## Aim of the exercise
Which lines run from the one containing "Sort table by" to the end of the entries below? Reproduce them exactly, both ends included.

## Source material
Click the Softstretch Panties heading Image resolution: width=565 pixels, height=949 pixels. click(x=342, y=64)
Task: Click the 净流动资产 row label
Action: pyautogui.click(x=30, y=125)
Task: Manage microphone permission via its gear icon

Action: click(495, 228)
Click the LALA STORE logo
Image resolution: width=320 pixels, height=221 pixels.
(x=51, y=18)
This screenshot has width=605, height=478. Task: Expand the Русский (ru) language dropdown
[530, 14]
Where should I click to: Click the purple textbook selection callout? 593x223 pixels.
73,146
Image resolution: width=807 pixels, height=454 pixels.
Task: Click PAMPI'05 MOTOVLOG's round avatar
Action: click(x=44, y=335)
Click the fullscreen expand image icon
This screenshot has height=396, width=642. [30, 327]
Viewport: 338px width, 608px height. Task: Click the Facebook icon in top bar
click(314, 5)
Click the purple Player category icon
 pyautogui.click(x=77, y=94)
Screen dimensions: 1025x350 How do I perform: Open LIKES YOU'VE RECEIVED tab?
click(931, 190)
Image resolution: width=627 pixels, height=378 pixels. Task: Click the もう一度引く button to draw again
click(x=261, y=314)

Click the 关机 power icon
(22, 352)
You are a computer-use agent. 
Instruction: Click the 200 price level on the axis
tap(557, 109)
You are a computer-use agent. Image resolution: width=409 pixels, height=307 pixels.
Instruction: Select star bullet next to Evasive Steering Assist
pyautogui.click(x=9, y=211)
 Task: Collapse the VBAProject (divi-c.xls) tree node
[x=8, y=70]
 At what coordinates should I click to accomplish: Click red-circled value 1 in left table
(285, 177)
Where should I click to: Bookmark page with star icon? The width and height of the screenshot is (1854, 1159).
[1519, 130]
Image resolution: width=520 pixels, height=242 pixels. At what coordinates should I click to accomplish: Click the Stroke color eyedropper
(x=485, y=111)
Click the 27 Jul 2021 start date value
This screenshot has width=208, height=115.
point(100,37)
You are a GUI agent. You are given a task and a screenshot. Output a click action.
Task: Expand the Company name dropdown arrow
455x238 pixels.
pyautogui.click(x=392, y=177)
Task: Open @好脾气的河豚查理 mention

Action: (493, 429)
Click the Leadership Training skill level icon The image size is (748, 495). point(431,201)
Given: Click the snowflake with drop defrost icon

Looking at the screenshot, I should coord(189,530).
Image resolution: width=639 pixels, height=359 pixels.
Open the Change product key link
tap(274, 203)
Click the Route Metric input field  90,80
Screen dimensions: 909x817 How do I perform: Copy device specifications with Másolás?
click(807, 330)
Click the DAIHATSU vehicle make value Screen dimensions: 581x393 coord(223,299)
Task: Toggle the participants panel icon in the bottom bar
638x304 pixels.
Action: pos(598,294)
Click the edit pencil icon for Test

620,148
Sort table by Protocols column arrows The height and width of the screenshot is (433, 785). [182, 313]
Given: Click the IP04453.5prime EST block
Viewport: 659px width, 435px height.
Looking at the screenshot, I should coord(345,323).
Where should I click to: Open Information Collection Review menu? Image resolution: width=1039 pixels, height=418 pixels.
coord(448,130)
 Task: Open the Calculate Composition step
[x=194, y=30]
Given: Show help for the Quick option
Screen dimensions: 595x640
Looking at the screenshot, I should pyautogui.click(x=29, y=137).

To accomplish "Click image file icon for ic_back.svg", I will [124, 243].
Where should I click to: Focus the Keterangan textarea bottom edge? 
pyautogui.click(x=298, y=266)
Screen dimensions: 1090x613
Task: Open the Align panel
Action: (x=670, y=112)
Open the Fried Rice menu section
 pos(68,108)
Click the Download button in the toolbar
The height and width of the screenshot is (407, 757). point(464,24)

## Answer space
Sort table by Protocols column arrows The height and width of the screenshot is (433, 785). [182, 313]
Given: Click the IP04453.5prime EST block
Viewport: 659px width, 435px height.
Looking at the screenshot, I should coord(345,323).
Where should I click to: Open Information Collection Review menu? Image resolution: width=1039 pixels, height=418 pixels.
coord(448,130)
 Task: Open the Calculate Composition step
[x=194, y=30]
Given: Show help for the Quick option
Screen dimensions: 595x640
Looking at the screenshot, I should pyautogui.click(x=29, y=137).

To accomplish "Click image file icon for ic_back.svg", I will [124, 243].
Where should I click to: Focus the Keterangan textarea bottom edge? 
pyautogui.click(x=298, y=266)
Screen dimensions: 1090x613
Task: Open the Align panel
Action: (x=670, y=112)
Open the Fried Rice menu section
 pos(68,108)
Click the Download button in the toolbar
The height and width of the screenshot is (407, 757). point(464,24)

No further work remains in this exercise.